Assignment: Starting at the line that contains "You are a computer-use", print each line exactly through the end of the listing. Skip any pictures and add nothing.

Exercise materials:
-------
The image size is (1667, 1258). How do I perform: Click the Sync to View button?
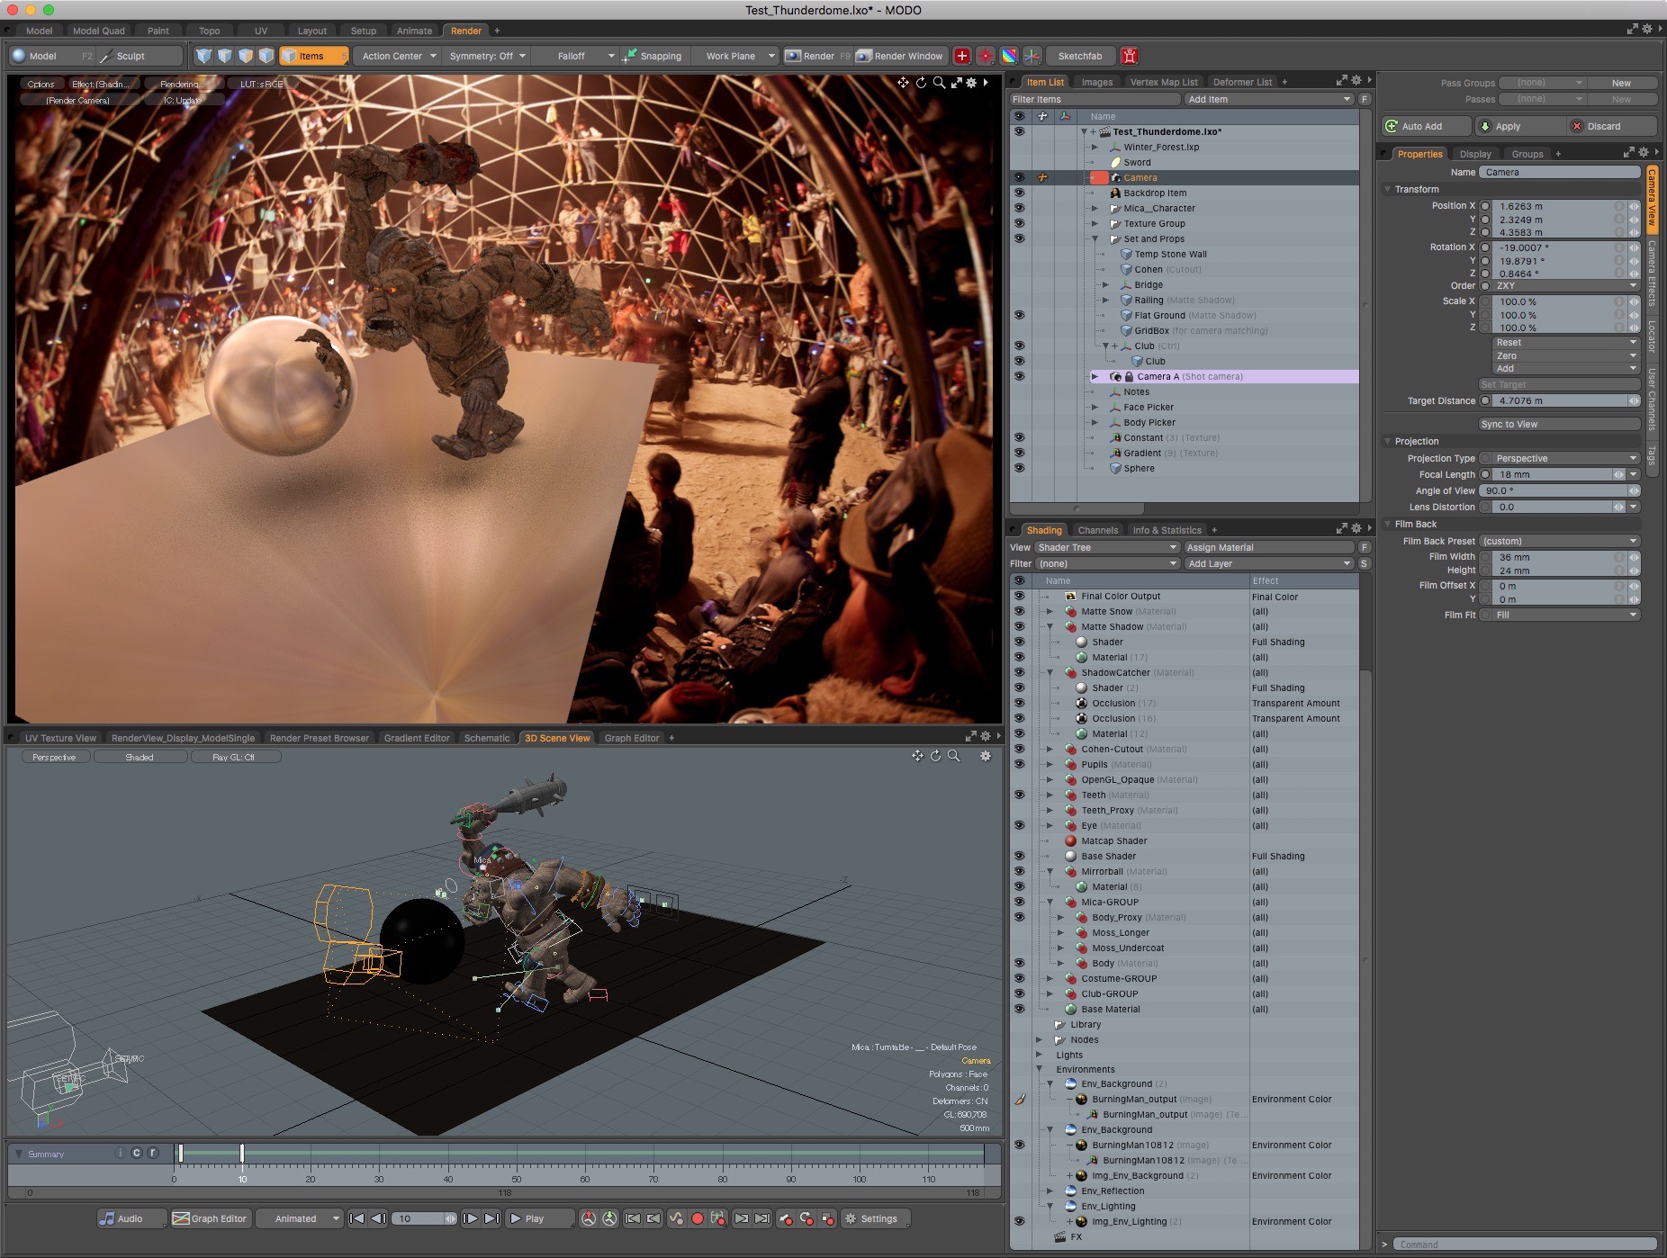tap(1559, 424)
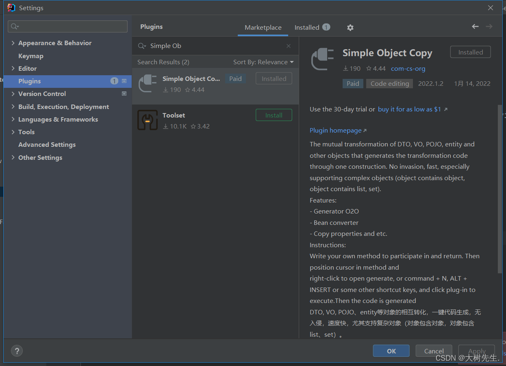The height and width of the screenshot is (366, 506).
Task: Select the Marketplace tab
Action: [263, 28]
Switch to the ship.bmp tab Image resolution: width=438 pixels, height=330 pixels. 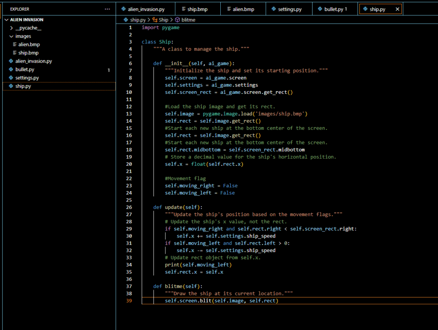197,9
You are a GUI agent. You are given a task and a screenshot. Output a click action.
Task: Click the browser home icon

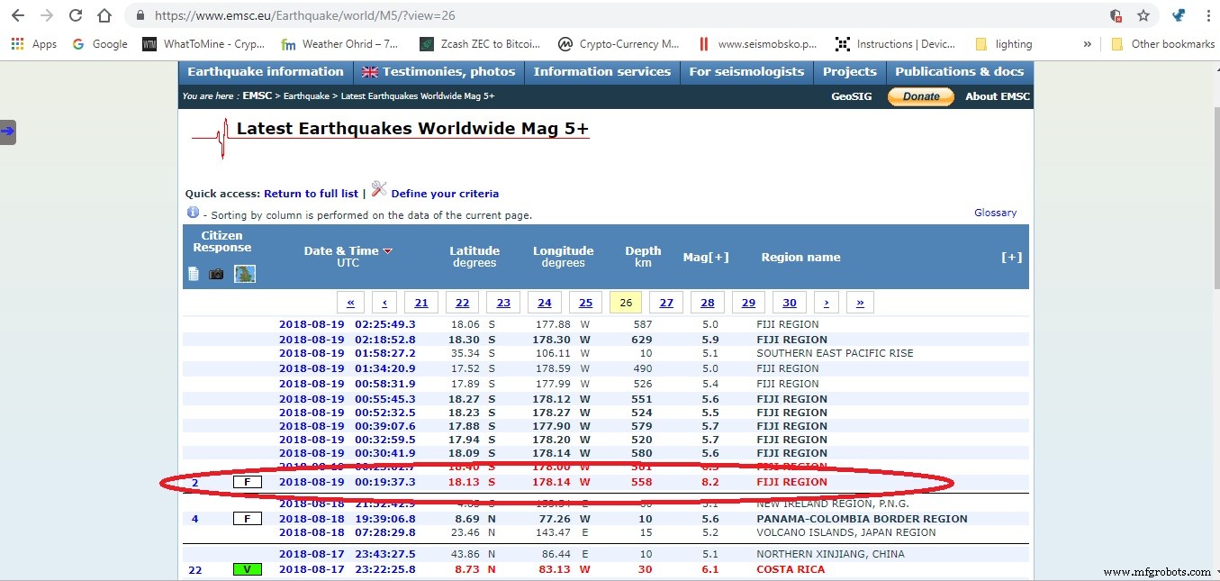coord(104,15)
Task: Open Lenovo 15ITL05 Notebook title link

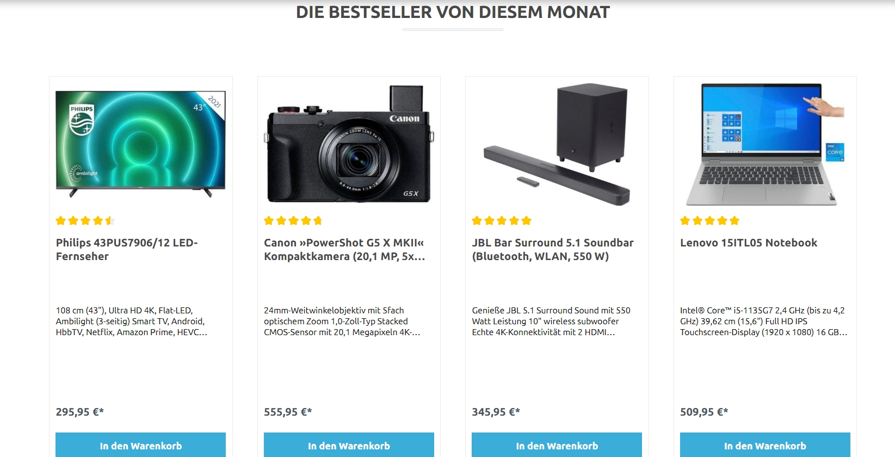Action: [749, 243]
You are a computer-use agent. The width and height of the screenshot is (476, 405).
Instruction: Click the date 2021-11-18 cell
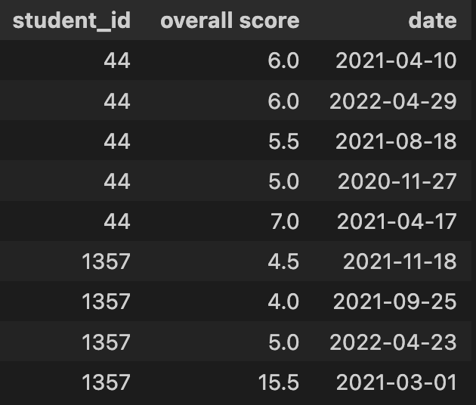pyautogui.click(x=400, y=261)
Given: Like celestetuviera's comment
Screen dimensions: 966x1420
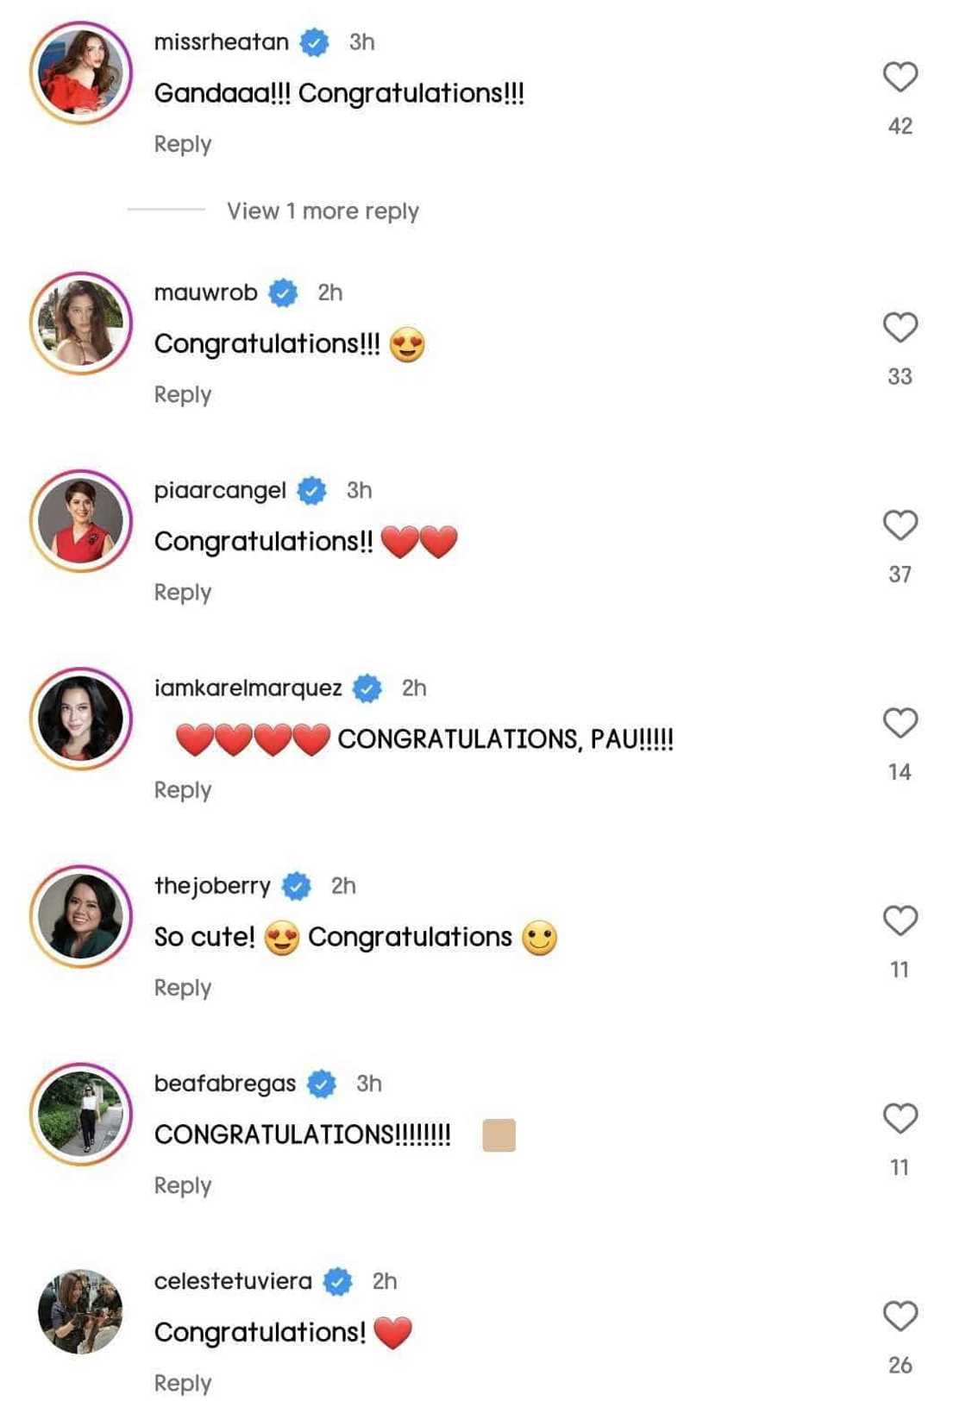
-------
Reply to the task:
You are a computer-use agent. The width and height of the screenshot is (476, 405).
Instruction: Click the date 2021-11-18 cell
pyautogui.click(x=400, y=261)
Given: Like celestetuviera's comment
Screen dimensions: 966x1420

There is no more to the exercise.